EXERCISE DESCRIPTION: Out of the material that follows, write out exactly the lines from the line with "For every named target in this 210×2576" to the line with "La Vérification du", both ends included, and no others.
### RECORDS PROVIDED ###
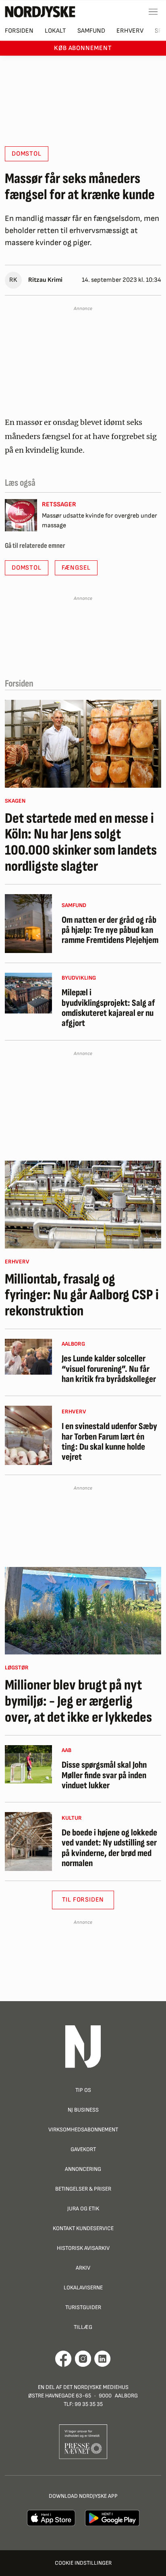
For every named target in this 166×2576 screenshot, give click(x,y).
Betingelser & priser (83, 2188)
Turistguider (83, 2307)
###
### RECORDS PROVIDED ###
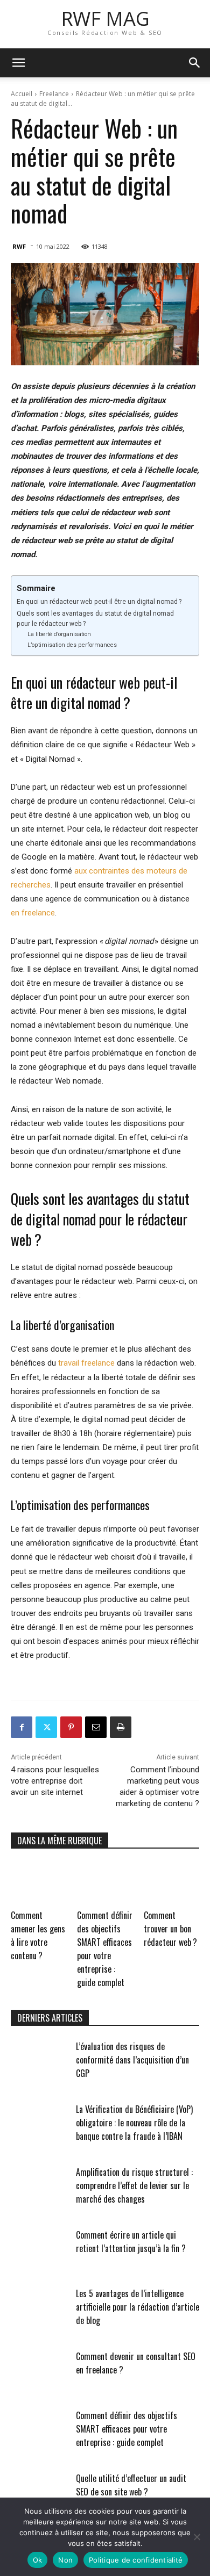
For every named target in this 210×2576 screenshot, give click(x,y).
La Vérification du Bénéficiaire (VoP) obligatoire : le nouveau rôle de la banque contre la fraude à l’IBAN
###
RESULT OF THE TASK:
For every named target in this 210×2576 screenshot, give click(x,y).
La Vérification du Bénéficiaire (VoP) obligatoire : le nouveau rôle de la banque contre la fraude à l’IBAN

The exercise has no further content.